I have generously been given some DataBricks compute credits which should allow me to add this very popular engine to the SQL Arena. In particular DataBricks SQL (I hope I am using that name right) with Photon execution engine.

EXPLAIN output

After a bit of studying of DataBricks documentation and playing with their interfaces it is clear to me that two different types of EXPLAIN output exists:

  1. The EXPLAIN directly from the SQL Command Line
  2. An EXPLAIN from the underlying Spark like cluster - which appears to be the data used to render the DataBricks UX.

I was hoping to get all I need directly from SQL Command line - but there isn't enough information there. That means I need to go after the underlying Spark EXPLAIN. Hopefully, ChatGPT willing and not too hallucinating, I should be able to prototype this in the coming week. I may need to play around with configuration a bit to get the right access levels. There also appears to be a need to "find" the query_id you just executed and then fetch the query plan via the Spark API.

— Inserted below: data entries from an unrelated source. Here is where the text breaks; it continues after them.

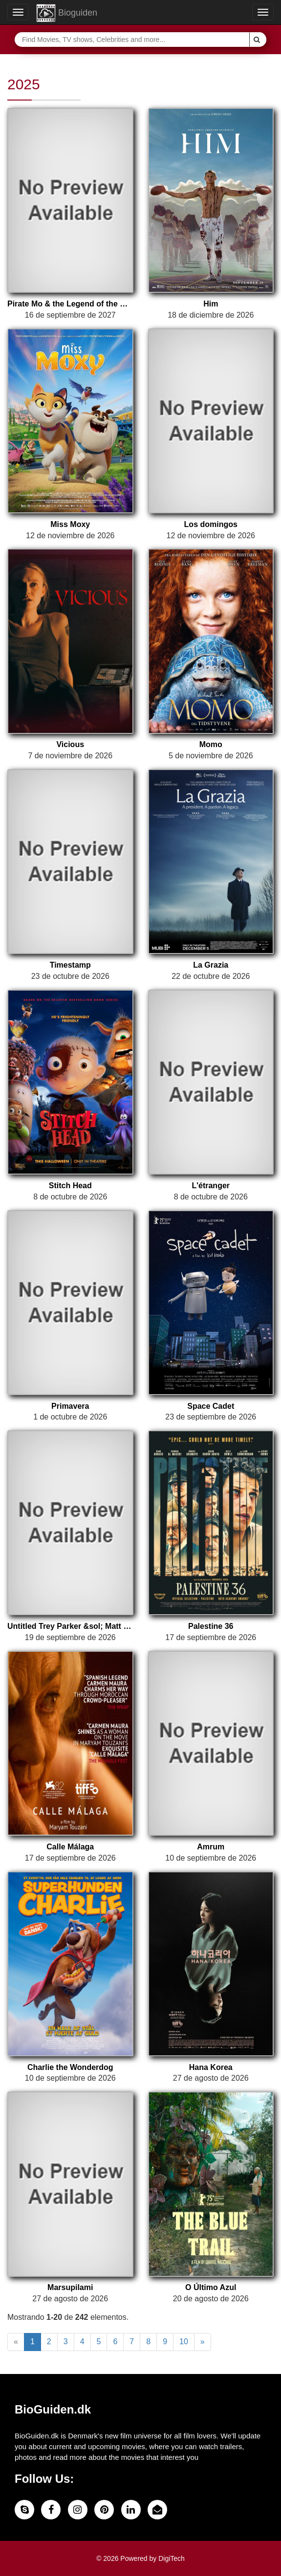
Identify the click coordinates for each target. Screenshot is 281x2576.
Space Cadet (210, 1406)
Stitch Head (70, 1185)
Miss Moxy (70, 524)
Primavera (70, 1406)
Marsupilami (70, 2287)
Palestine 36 (211, 1626)
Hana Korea (211, 2067)
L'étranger (211, 1185)
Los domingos (211, 524)
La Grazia (210, 965)
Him (210, 304)
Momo (210, 744)
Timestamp (70, 965)
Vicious (70, 744)
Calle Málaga (70, 1847)
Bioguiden (66, 13)
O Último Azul (210, 2287)
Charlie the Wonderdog (70, 2067)
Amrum (210, 1847)
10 (183, 2341)
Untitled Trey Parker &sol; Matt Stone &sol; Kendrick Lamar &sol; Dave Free (70, 1626)
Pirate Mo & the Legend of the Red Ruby (70, 304)
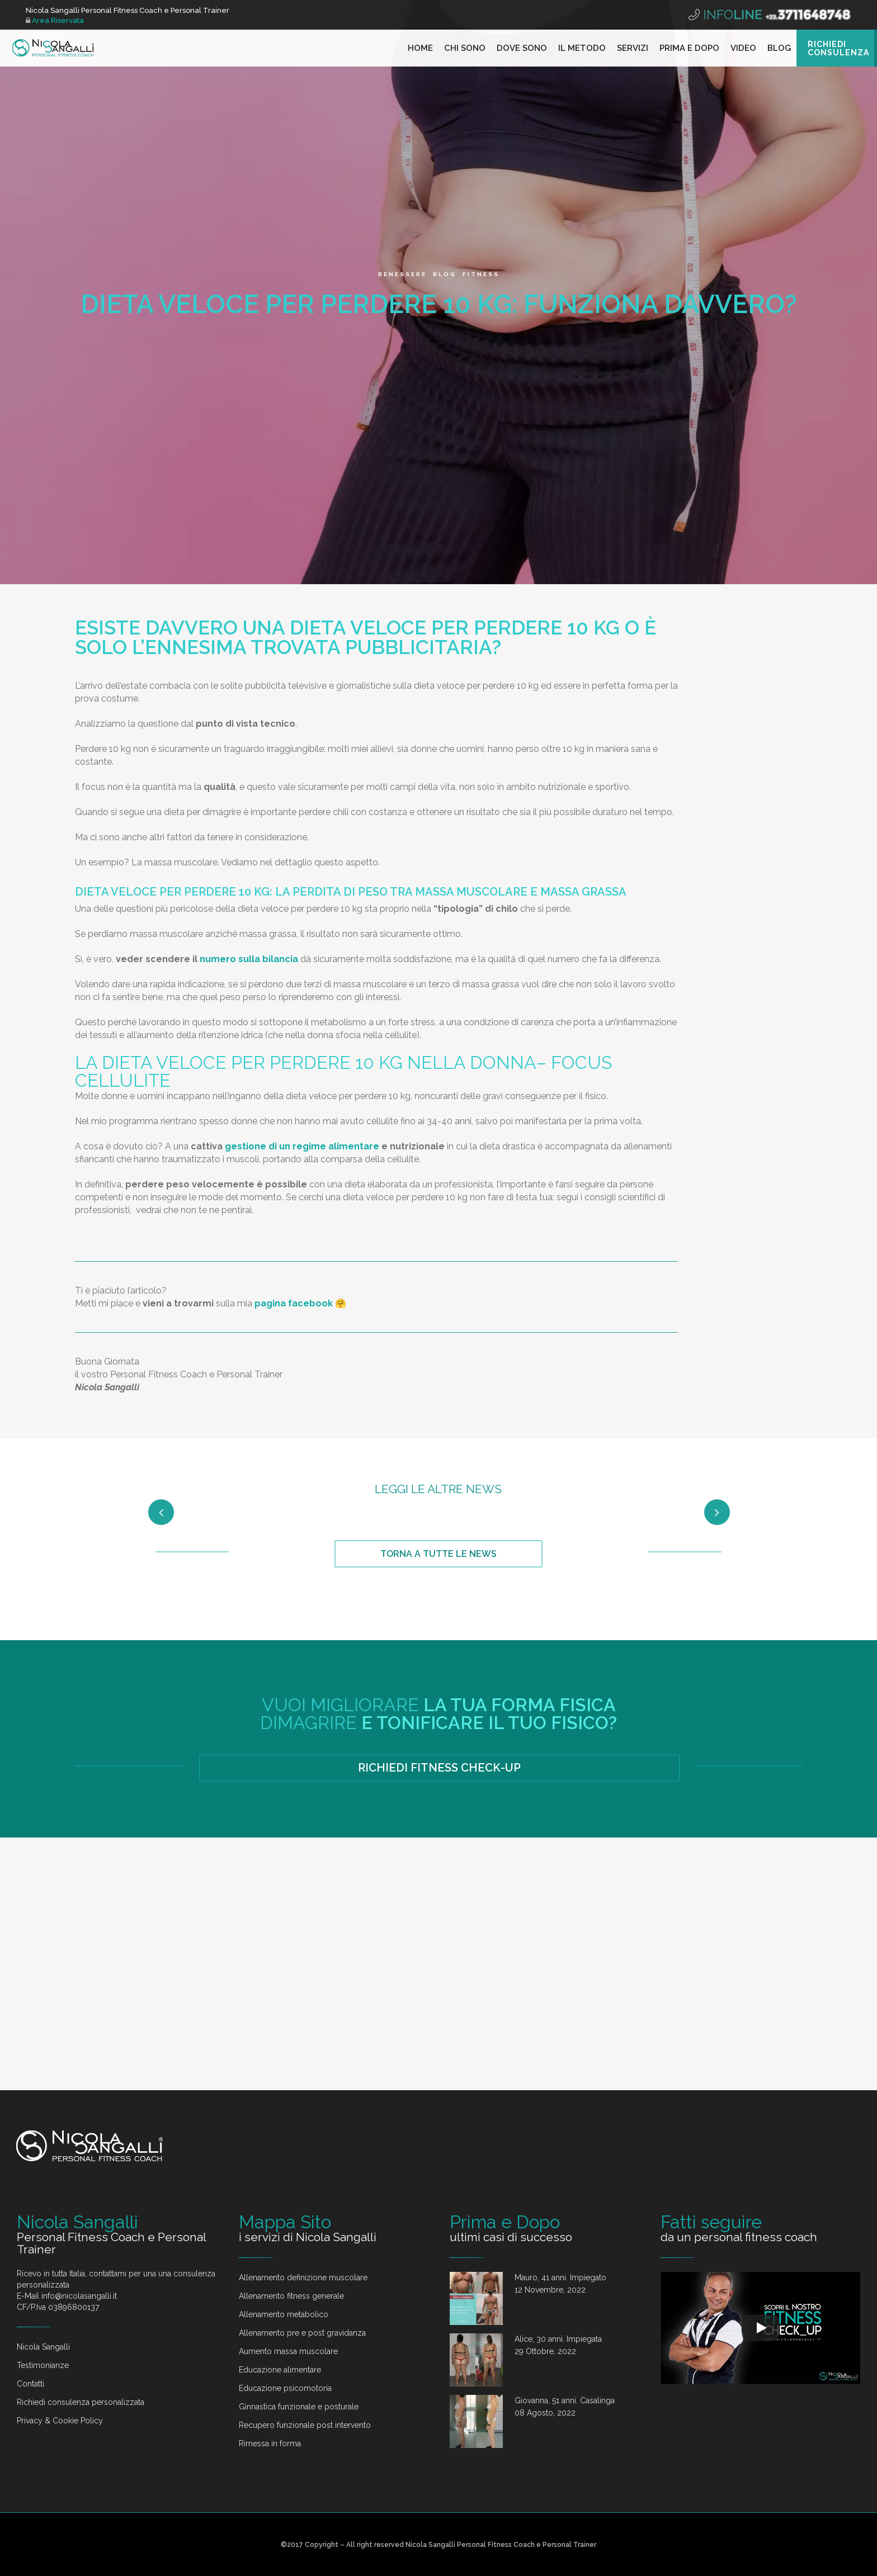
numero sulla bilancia (249, 959)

These are all things doable from dbprove and I have some basic code scaffolding in place already.

Loading data

DataBricks is the first pure cloud engine to join the arena. It does not have a traditional, "front door" loading API where I can just stream data from my laptop into DataBricks.

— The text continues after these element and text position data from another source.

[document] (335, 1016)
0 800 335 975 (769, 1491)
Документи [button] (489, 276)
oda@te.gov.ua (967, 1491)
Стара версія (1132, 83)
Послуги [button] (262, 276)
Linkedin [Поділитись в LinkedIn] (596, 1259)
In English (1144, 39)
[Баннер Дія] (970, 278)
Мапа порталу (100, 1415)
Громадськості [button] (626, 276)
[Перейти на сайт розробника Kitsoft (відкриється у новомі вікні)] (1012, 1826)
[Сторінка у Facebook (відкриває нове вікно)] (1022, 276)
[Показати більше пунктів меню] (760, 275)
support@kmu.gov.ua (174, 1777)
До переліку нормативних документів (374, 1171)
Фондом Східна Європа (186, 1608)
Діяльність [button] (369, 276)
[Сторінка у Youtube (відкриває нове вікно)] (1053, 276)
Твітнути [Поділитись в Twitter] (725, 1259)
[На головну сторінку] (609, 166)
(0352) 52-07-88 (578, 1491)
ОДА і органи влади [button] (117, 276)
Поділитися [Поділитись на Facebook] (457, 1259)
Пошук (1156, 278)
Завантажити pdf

However, it does have the nice read_files function that can be called from SQL.

I am thinking I should probably create a public S3 bucket with all TPC-H data in CSV format, and then use that bucket as the source for all the cloud database testing in SQL Arena.

If anyone is deeply familiar with DataBricks and has better ideas, please reach out to me.

Turning DataBricks EXPLAIN into the canonical form

This is the last, and typipically the hardest step when introducing a new engine into SQL Arena.

However, from looking at Spark execution plan - they appear to be much easier to parse than ClickHouse plans. This will be a relief - I could use a quick win.

Generating Stats

As with all the tests, I try to be fair to the engine by generating all the statistics it needs to make the best plan. If anyone is already familiar with DataBricks statistics generation for TPC-H, please reach out to me.